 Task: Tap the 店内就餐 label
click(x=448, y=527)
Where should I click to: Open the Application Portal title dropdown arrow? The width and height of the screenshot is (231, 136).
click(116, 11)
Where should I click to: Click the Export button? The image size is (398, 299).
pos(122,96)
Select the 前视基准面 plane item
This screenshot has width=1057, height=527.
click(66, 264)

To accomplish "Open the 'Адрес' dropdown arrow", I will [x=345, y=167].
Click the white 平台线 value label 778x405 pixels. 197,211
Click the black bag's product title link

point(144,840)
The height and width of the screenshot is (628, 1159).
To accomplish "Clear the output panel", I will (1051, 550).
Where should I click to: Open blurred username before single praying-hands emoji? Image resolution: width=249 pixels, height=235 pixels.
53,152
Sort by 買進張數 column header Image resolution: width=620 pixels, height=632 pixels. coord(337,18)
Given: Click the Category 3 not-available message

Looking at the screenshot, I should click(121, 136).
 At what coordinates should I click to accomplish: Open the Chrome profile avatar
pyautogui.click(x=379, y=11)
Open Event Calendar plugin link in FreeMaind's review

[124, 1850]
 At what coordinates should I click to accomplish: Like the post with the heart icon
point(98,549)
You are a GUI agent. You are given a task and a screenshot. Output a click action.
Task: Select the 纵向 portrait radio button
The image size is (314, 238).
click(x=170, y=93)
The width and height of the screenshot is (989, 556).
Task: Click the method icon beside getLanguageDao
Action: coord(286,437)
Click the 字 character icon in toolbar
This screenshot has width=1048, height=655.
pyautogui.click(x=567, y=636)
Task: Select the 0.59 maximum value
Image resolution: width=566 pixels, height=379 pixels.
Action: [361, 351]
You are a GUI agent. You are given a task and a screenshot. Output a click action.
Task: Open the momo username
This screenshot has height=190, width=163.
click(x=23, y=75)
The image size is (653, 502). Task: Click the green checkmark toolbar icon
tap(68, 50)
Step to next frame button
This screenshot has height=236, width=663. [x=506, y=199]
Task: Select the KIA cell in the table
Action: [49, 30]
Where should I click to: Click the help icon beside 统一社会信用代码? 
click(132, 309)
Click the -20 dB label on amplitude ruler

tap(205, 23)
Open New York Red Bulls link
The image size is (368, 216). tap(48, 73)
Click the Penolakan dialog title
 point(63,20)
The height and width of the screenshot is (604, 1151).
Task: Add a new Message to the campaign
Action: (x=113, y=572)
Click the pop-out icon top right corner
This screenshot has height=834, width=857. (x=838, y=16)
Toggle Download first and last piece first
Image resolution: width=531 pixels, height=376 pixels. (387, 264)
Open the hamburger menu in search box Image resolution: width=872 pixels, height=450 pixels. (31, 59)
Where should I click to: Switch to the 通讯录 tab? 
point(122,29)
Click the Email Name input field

■ What you need to do ■
Would you please set down the lines from the one with "Toggle Download first and last piece first" to the end of the data above, exactly and without any other lines?

■ Expected answer ■
Toggle Download first and last piece first
Image resolution: width=531 pixels, height=376 pixels. (387, 264)
Open the hamburger menu in search box Image resolution: width=872 pixels, height=450 pixels. (31, 59)
Where should I click to: Switch to the 通讯录 tab? 
point(122,29)
Click the Email Name input field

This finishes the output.